### Tasks to complete
1: According to the reader comments on Gen Y and unemployment, how many years of steady employment has the commenter who served in the US Marine Corps had?
2: Print the portion of the reader comments on Gen Y and unemployment between "A handful of" and "did it too!", inclusive.

### Excerpt
Oh no, future conservatives?

Without extensively repeating what everyone else has said, New York City, with its concentration of job losses in finance and marketing, is not at all representative of what's going on in the rest of the country. Hipsters in Brooklyn and yuppies in Manhattan are far from representative of Gen Y, so get out of town if you want to find some even vaguely representative anecdotes. One of my main worries is that 30 years down the road, your (albeit self-labeled progressive) friends will think unemployment benefits are only for lazy people (because they themselves were on unemployment and being lazy during the big bust!) and should be cut to get those shiftless losers off of the government dime (and cut taxes while you're at it!). Being young and "progressive" (easy to do when Mom and Dad are your backstop) unfortunately can give way to stodgy conservatism a few decades hence, which I fear all these out-of-work financiers will someday become (if really they aren't already that way).

Excellent ...

... responses and comments!!! This article, while entertaining, is not news, and doesn't surprise me. I am a mid-20's "Gen Y-er", and have had steady employment for the last 11 years. First with the US Marine Corps, and now working for a defense contractor. When I got out of the military, I made sure to collect every dollar of unemployment that I was entitled to, while looking for a job. And I needed it to pay for rent/bills/food. No trips to India, no moving back in with Mom & Dad. For every "silver spoon Gen Y-er" out there using their unemployment checks to fill their iPhone with music from the Apple store, there have got to be tens or hundreds of thousands who would use it to pay bills after getting laid off from the steel plant or auto repair shop or rail yard. This has nothing to do with how old you are, or whether your collar is blue or white. I agree 100% with the other comment, its about social classes.

This is ridiculous

A handful of Ivy-educated friends backpacking through India and moving into their parents' posh Connecticut homes hardly represent an entire generation's struggle with the economic downturn. These are anecdotes of the rich and lazy. While these laid off workers are perfectly entitled to unemployment compensation like everyone else, the author might spare us the cutesy/ironic details of their Facebook lives in favor of some actual reporting on what most 20-somethings are up to these days... Yes, even some of us who attended fancy schools are losing sleep to find jobs, keep jobs, compete for stipends, apply for loans, and figure out what to do with our lives.

I did it too!

I had a job that I didn't like too much, but I didn't want to quit just in case I couldn't find something with comparable wages. So I managed to get myself laid off, and I filed for unemployment so I could just chill out. My family isn't wealthy at all, but I live with my parents so rent is almost nothing and I have plenty of savings. I didn't bother looking for jobs for a month. I was going to go longer so I could drain the unemployment funds as much as possible (I hate California's government), but a decent job opportunity came up and I took it. I bought a PS3 soon as I got the job, partly because of the extra $1000 or so I got from unemployment.

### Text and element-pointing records
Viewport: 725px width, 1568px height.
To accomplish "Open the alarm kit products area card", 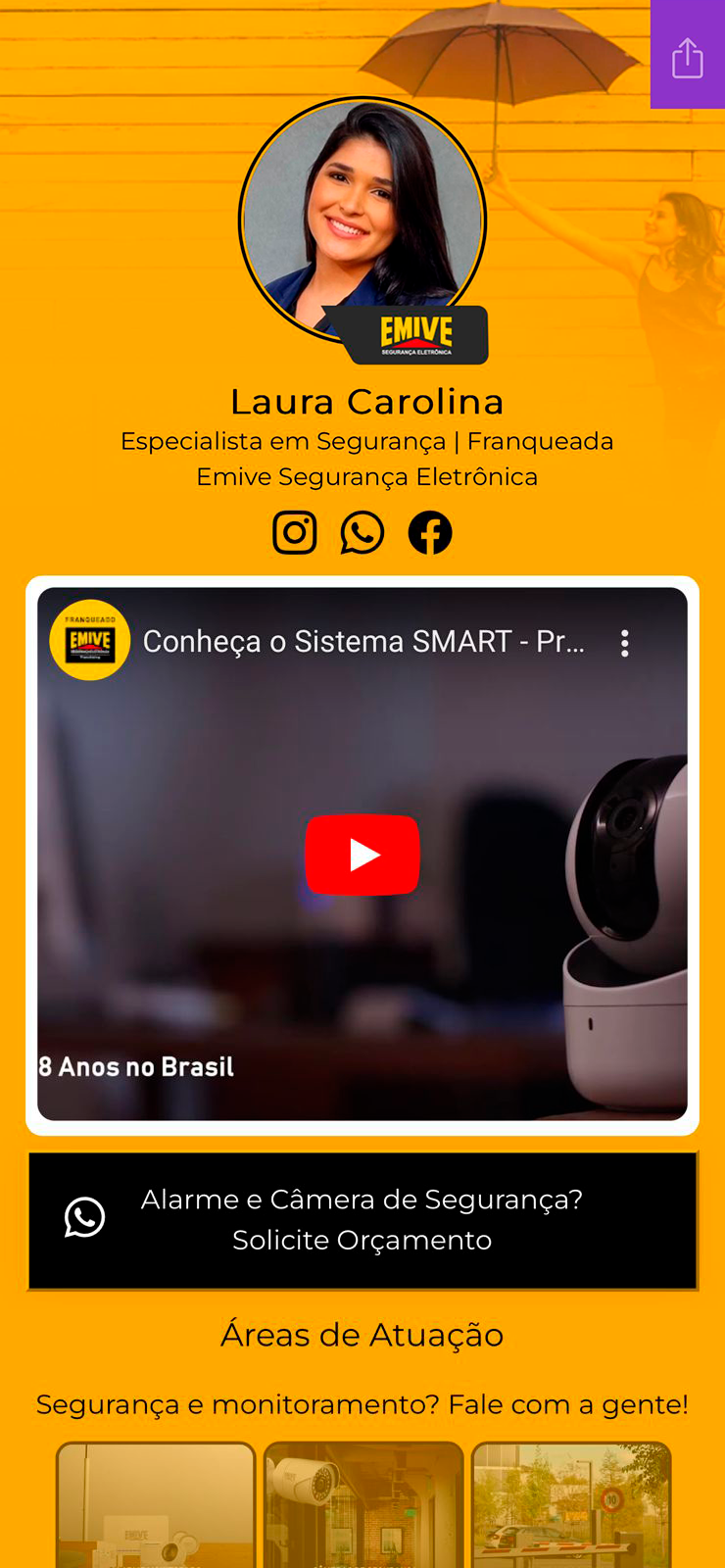I will click(x=156, y=1504).
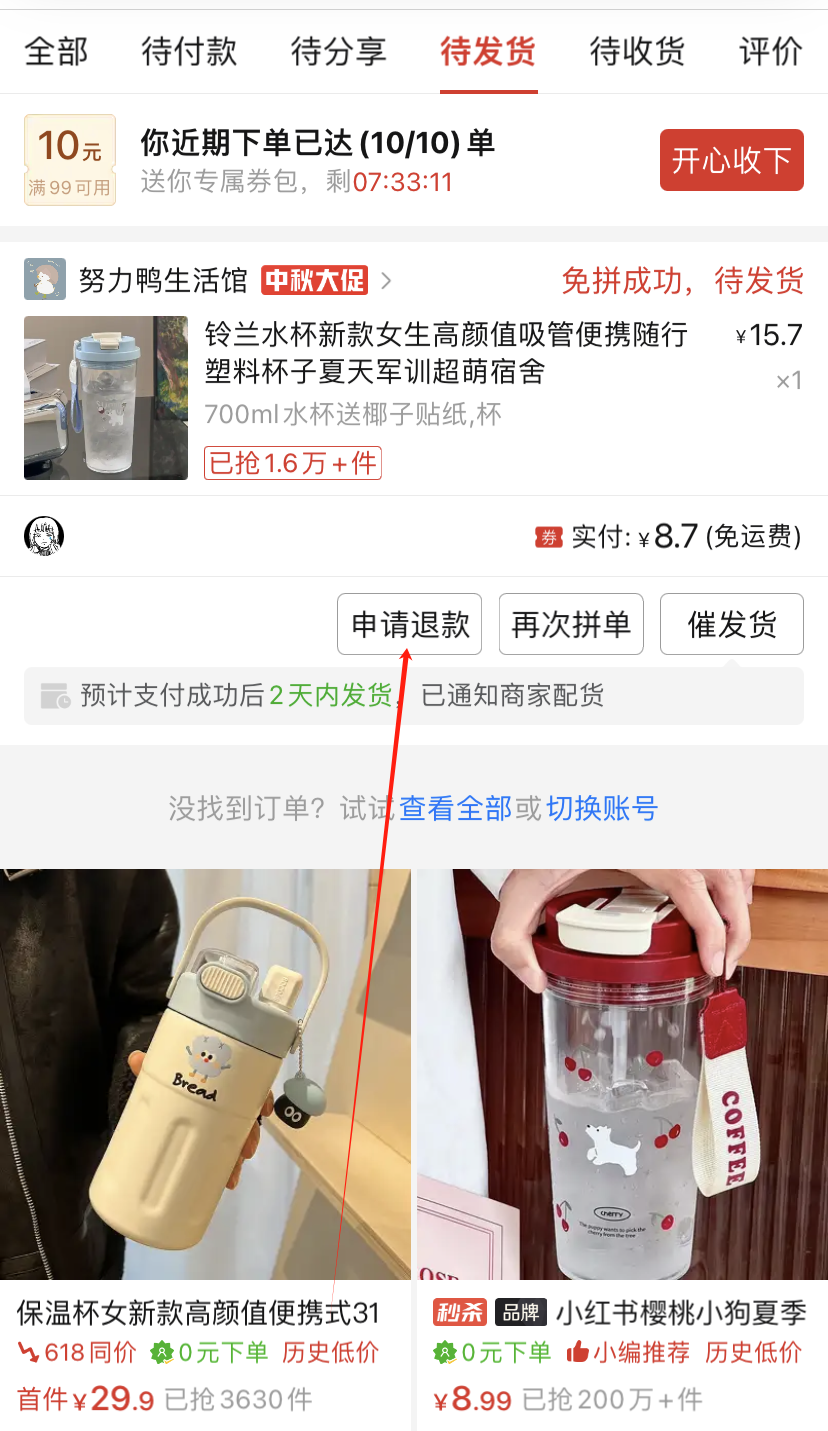Switch to the 待收货 tab

637,51
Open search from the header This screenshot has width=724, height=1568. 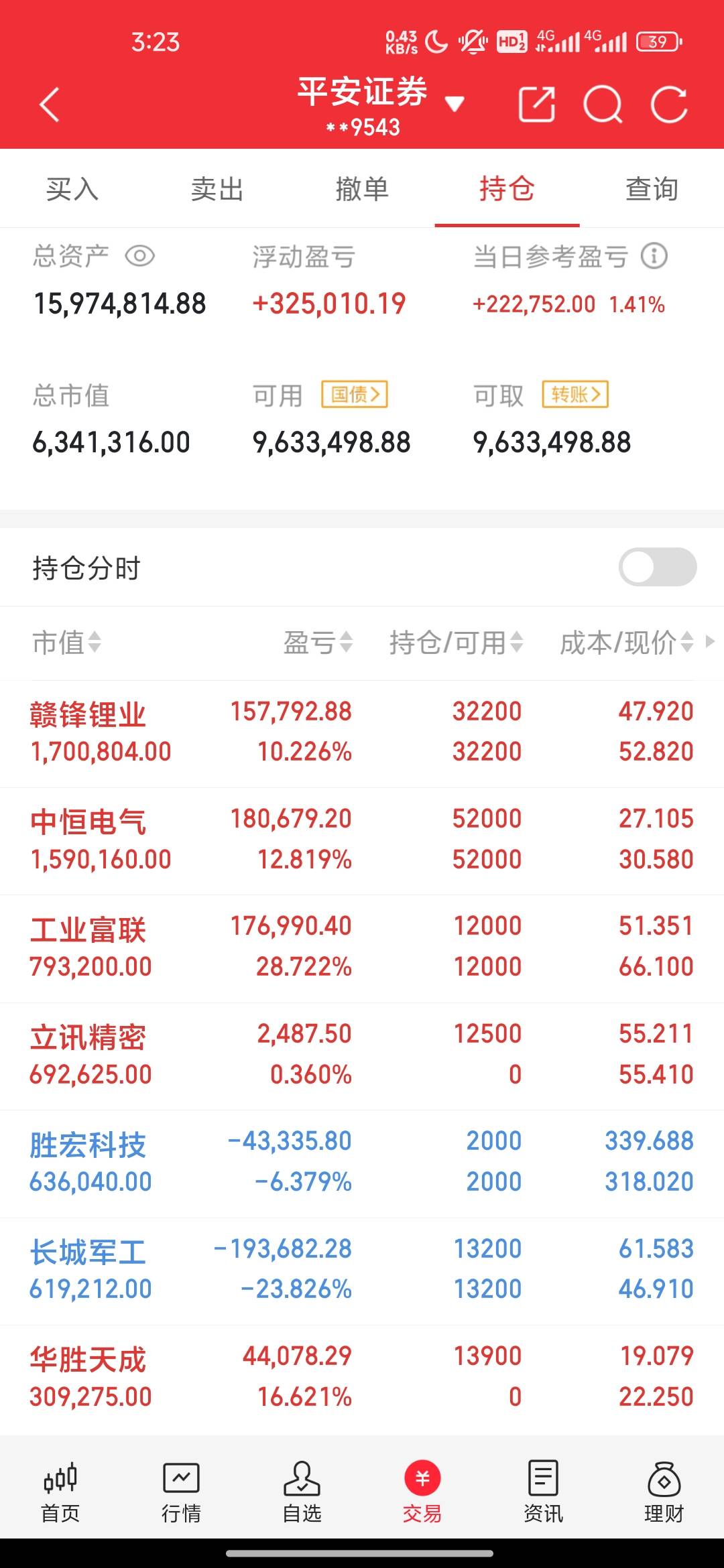pyautogui.click(x=603, y=105)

### Solutions in order
1: 11 years

2:
A handful of Ivy-educated friends backpacking through India and moving into their parents' posh Connecticut homes hardly represent an entire generation's struggle with the economic downturn. These are anecdotes of the rich and lazy. While these laid off workers are perfectly entitled to unemployment compensation like everyone else, the author might spare us the cutesy/ironic details of their Facebook lives in favor of some actual reporting on what most 20-somethings are up to these days... Yes, even some of us who attended fancy schools are losing sleep to find jobs, keep jobs, compete for stipends, apply for loans, and figure out what to do with our lives.

I did it too!